Sobald dieser Theil des Götakanals fertig war, konnte über die Möglichkeit, die Schifffahrt bis zur Ostsee auszudehnen, kein Zweifel mehr seyn. Alsbald trat ein neuer Aktienverein zusammen, und der Enthusiasmus für das Unternehmen war so groß, daß Stockholm und Gothenburg allein binnen 24 Stunden über eine Million unterzeichneten. Das arme Schweden brachte die verhältnißmäßig enorme Summe von 3 Millionen Thaler durch freiwillige Subscription auf, und den Rest der Kosten übernahm die Regierung. Revolutionen und die Stürme des Kriegs konnten den Bau des großen Nationalwerks wohl auf kurze Dauer, nie aber auf längere Zeit unterbrechen. Endlich, nach dreißig Jahren, unter der Regierung des weisen Carl Johann, ist der Götakanal kürzlich vollendet worden. Ganz abgesehen von den politischen Vortheilen, die dieses Wunderwerk dem Reiche errungen, datirt sich damit für Schweden eine neue Epoche der öffentlichen Wohlfahrt. 9000 Barken und Seeschiffe benutzen den Kanal schon jetzt alle Jahre; inländischer Handel und Gewerbe haben sich verdoppelt und beide beleben sich mit jedem Jahre mehr. So sehr übersteigt der Erfolg alle vorhergegangene Berechnung, daß man das Bette des Göta für den Verkehr schon zu enge findet und das öftere Aneinanderfahren der Schiffe als einen großen Uebelstand beklagt. Die ganze Länge des Kanals, die Seen eingeschlossen, welche seine Strecken verbinden, ist ungefähr 40 deutsche Meilen.

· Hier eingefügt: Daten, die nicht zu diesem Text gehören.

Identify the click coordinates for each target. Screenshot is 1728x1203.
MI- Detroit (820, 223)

Bosheit und Intrigue brachten Polhem um den Ruhm, sein Werk zu vollenden; die spätere Ausführung geschah durch andere Hände und nicht nach seinem genialeren Plane. Polhem ist längst todt; Andere erndteten, wo er gesäet; aber einer jener Zufälle, die der Mensch so gerne mit Ehrfurcht betrachtet, hat es gewollt, daß gerade der Theil seiner Arbeit am Kanale noch seinen Namen trägt, welcher dauern wird, wenn alle Damme und Schleußen seiner [52] Nachfolger unter der Last der Jahrtausende in Staub zerbröckelt sind. Es ist nämlich ein aus dem Granitfelsen selbst gehöhltes Schleußenbett,[1] und kein Bau war geeigneter, der Nachwelt den Geistes-Typus des großen Baumeisters besser zu verrathen. Er verkündigt den Begründer des Götakanals als das Genie, welches, Herr über materielle Substanzen, ihnen die Formen gibt, welche sein Wille vorschreibt; als jener Halbgötter einen, die aus dem Herkulesringen mit der physischen Natur immer als Sieger hervorgehen. – Nicht immer so verständig wirkt der Zufall. Wie launisch oft, wie ungerecht auch verfügt er oft über die irdischen Zeichen der Unsterblichkeit! Die unnützen Mauern der Pyramiden z. B., Monumente der Thorheit und Tyrannei zugleich, stehen noch aufrecht und erregen Bewunderung; während die Bronzebildsäule des Lysyppus spurlos verschwunden ist im Schiffbruch der Zeiten.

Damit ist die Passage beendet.